Practical Practice Tips: Make it fun

One of the biggest reasons students don’t (or won’t) practice is because it’s not fun. When we’re dealing with pre-schoolers and grade-schoolers (maybe even middle-schoolers to some extent), the primary reason it’s not fun is because it takes time away from something that is fun, like playing computer games, sports or other extracurricular activities. Part of the teacher’s job is to teach the parent how to keep it fun between lessons so the student will want to practice. At some point, either the student will take over the responsibility of making it fun for themselves, or be motivated by something other than fun, or they’ll move on to other things. There’s no shame in quitting lessons if it causes a student to regress emotionally or psychologically.

For the little ones, a really successful way to make it fun is to turn practice into a game. There are many ways to do this, but some of the best ways challenge the kid to do something that the parent does easily.

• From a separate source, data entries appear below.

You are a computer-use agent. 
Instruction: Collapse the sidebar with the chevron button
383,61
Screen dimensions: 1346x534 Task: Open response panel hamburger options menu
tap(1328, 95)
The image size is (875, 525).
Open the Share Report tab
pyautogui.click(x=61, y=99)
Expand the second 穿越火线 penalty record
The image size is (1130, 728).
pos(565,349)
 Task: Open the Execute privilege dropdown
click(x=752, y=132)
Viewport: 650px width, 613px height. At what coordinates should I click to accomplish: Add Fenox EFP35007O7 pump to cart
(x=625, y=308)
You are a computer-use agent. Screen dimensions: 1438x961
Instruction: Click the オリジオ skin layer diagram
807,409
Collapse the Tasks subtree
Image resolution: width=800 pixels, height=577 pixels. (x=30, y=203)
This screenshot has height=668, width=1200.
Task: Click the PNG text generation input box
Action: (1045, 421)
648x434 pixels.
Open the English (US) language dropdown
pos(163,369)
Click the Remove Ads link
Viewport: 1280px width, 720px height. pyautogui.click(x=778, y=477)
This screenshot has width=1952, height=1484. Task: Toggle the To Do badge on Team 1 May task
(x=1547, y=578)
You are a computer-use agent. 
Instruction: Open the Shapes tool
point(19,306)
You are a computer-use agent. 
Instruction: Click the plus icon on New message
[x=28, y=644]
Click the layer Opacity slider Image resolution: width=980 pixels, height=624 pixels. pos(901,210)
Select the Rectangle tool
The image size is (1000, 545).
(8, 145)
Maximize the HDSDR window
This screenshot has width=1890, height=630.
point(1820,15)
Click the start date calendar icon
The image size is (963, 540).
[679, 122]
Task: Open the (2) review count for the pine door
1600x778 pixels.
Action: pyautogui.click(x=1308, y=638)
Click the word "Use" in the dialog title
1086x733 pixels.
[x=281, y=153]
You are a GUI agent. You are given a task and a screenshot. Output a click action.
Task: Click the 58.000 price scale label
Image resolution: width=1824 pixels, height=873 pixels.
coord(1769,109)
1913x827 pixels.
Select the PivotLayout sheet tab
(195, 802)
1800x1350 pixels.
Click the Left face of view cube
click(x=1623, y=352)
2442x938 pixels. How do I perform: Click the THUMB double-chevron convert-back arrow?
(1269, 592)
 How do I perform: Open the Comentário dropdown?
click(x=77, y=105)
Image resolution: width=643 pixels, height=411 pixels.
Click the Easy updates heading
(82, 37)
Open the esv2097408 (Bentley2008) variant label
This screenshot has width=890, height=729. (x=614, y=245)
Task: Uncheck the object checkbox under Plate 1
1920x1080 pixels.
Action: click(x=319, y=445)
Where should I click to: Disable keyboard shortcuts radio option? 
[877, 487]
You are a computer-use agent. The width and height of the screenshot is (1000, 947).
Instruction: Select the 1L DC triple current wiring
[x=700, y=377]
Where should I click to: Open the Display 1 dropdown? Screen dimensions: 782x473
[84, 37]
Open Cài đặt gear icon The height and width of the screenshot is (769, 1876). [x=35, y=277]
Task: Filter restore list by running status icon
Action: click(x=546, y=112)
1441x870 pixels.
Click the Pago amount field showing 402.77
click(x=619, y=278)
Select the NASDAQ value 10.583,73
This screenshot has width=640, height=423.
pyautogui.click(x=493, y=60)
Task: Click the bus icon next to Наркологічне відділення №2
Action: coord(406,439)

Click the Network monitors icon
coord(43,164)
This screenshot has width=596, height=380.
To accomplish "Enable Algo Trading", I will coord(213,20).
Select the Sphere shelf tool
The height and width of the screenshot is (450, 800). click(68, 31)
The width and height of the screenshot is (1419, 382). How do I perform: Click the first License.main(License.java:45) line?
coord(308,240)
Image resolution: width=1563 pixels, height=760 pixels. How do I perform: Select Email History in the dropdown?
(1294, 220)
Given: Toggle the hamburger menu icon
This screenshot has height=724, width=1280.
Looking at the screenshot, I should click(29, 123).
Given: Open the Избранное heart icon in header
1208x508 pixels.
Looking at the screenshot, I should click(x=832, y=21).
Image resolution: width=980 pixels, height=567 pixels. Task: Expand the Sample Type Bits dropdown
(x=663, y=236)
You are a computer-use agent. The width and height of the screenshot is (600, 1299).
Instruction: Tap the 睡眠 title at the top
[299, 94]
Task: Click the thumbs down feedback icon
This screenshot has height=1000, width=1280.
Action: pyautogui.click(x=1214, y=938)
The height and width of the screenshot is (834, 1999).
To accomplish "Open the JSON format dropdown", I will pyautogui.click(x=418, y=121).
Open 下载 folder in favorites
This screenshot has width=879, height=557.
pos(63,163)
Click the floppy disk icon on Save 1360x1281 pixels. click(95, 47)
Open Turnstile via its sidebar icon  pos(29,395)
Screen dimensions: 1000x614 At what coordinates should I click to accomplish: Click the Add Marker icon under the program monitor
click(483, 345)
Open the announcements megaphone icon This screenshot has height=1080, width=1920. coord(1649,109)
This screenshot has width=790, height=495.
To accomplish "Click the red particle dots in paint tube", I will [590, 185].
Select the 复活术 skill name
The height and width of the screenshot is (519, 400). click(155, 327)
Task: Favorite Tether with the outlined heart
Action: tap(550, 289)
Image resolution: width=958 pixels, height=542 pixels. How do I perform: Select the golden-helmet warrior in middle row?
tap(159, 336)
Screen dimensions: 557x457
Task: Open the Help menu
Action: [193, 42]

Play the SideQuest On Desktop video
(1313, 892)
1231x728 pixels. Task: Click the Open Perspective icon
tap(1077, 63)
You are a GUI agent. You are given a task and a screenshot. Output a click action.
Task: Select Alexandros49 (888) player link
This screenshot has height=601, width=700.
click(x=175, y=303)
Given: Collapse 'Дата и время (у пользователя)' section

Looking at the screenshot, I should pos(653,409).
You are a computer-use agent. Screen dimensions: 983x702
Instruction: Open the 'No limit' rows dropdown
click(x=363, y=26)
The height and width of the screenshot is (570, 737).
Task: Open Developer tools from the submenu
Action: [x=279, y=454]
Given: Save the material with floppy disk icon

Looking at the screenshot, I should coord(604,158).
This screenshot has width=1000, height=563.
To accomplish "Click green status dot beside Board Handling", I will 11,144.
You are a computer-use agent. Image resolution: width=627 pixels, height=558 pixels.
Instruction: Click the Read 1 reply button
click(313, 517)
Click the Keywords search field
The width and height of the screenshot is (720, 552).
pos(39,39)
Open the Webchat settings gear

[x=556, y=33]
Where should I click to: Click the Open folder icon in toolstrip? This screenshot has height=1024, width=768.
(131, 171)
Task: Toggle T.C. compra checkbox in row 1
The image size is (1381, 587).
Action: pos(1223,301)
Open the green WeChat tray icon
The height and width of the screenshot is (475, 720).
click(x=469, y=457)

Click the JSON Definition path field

You could call it the “Contradiction Game” or the “Betcha Can’t Game”. It works really well with my four-year-old son  who, if told he can’t do something because he’s too small or whatever, immediately does it.  “You can’t pick up your toys faster than I can!” is much more successful for us than “Pick up your toys. Now. Please.”

Contests also work well, especially for grade-schoolers. When my studio was involved in a 100-day practice challenge in the spring of 2008, my student Cameron asked me two questions every single lesson: what day it was on the practice challenge, and if the other students were still in the running for the grand prize. It provided a fun motivator for him to practice, and he ended up winning the grand prize. Unfortunately, I discovered after the challenge was completed that the motivation sometimes disappears. Contests can be rigged up for whatever goal you’re trying to accomplish. Some of the ones I’ve run, as a larger studio thing, have included “100 Days in a Row Practice”, playing a recital piece 100 times before the recital, making a certain number of correct bow holds, and others.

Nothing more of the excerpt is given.